Kim Garcia is the author of The Brighter House, winner of the 2015 White Pine Press Poetry Prize, DRONE, winner of the 2015 Backwaters Prize, and Madonna Magdalene, released by Turning Point Books in 2006. Her chapbook Tales of the Sisters won the 2015 Sow’s Ear Poetry Review Chapbook Contest. Her poems have appeared in such journals as Crab Orchard Review, Crazyhorse, Mississippi Review, Nimrod and Subtropics, and her work has been featured on The Writer’s Almanac. Recipient of the 2014 Lynda Hull Memorial Prize, an AWP Intro Writing Award, a Hambidge Fellowship and an Oregon Individual Artist Grant, Garcia teaches creative writing at Boston College.



Even here, listening to the birds cupped
and calling in this hollow where cell phones
won’t reach, wireless shaky, you can
imagine a womb of earth, a cloister. Even here

the drones like paper airplanes awkwardly
folded, with their blind beaks and albatross
wings, are mapping the territory, webbing
world wide. And we are right to fear

our own fear—its spasms of self-compromise
narrowing life to its straw, pressure
without amplitude, without history and its long
dawn, and tender children always born naked.
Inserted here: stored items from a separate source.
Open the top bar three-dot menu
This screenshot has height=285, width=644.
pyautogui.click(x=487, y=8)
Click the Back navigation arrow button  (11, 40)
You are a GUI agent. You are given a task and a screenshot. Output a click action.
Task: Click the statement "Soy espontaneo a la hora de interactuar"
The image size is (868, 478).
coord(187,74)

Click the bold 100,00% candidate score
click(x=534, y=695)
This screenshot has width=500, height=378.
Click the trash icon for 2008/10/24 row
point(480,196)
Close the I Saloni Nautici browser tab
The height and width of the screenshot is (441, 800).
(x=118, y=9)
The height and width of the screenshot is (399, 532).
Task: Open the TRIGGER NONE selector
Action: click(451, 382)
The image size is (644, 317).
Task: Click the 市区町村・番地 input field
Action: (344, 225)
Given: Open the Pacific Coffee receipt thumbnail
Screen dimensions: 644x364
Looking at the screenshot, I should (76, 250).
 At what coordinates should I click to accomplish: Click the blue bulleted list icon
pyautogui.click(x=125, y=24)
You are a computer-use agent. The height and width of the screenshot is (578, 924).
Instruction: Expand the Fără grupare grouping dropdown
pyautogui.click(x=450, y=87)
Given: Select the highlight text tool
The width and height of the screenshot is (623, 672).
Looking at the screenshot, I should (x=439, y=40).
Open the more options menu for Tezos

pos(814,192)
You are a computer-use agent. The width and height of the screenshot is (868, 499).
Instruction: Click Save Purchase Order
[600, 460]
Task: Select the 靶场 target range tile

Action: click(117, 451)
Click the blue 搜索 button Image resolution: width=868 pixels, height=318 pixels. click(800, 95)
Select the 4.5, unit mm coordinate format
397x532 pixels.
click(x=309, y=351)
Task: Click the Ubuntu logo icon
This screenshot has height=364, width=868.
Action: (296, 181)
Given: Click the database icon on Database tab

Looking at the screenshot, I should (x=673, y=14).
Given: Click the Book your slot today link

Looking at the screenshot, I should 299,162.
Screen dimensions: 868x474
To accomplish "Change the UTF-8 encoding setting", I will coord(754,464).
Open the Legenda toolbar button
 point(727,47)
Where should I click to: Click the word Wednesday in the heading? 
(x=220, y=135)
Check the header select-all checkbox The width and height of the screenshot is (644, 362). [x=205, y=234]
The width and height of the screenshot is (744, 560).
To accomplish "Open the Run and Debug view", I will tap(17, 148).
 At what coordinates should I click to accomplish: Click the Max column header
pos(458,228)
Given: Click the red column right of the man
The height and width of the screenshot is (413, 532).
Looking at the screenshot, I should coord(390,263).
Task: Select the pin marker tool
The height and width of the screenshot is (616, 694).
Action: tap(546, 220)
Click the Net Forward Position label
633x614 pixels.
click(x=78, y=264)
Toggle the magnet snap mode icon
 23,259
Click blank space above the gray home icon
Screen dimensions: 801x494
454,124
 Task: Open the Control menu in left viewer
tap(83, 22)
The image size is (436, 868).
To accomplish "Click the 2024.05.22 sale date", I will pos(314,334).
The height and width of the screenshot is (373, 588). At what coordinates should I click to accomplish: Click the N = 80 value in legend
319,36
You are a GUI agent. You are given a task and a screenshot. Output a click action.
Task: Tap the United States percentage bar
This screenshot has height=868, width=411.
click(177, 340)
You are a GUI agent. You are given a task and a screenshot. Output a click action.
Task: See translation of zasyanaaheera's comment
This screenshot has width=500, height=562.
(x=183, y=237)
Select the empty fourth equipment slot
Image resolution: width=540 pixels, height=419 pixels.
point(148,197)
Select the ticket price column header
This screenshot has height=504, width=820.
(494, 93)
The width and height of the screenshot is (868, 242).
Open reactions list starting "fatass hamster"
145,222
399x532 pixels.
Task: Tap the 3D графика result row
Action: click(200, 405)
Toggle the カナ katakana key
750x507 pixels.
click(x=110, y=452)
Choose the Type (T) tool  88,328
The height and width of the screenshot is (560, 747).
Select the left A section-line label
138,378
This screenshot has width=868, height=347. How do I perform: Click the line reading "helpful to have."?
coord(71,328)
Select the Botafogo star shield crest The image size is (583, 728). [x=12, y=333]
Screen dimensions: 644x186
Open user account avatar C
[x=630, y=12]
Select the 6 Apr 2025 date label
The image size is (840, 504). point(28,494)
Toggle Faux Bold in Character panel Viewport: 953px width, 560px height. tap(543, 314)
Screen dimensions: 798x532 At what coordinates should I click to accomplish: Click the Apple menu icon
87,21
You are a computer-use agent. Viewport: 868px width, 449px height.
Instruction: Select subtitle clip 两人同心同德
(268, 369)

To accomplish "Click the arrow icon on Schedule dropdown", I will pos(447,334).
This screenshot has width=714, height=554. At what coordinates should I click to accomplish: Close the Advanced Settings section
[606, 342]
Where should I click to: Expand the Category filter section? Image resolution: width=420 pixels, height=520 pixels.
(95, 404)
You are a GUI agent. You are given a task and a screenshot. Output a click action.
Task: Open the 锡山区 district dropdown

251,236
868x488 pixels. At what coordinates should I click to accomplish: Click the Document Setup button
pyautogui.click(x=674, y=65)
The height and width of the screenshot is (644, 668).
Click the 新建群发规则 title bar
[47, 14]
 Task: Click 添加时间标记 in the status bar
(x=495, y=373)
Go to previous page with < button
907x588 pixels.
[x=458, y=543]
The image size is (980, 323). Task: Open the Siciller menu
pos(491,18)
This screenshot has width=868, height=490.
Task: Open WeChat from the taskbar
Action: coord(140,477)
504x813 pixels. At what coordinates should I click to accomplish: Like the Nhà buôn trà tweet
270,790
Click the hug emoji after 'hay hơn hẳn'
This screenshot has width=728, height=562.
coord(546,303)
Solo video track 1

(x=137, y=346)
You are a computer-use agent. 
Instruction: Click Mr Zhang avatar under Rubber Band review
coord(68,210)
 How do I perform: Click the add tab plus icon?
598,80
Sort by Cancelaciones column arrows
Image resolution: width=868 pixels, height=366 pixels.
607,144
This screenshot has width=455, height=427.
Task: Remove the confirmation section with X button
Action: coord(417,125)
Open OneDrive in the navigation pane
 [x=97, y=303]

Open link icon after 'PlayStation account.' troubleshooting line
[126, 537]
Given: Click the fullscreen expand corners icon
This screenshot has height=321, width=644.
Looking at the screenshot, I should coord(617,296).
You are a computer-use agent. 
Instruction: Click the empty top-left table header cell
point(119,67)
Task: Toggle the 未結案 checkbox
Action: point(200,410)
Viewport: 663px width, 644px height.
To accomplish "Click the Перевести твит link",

____________________ * ____________________


Leaving the body sense, the Gs, tilt
             and recover—what sees?

Flying to the white hot parts of the map
             in mountain dark. Lidless eye

mimicking a god’s trick of seeing sinners
             everywhere from nowhere, raining fire.

We are sovereign sight’s living hands, dreaming drone-like
             in infrared, grids and pixel-prisons.

Tunneling towards a corps, a vector mapped
             of human warmth, pattern only.


Child of the Panopticon, Gorgon’s Stare,
             Eye of God, where does your vision end?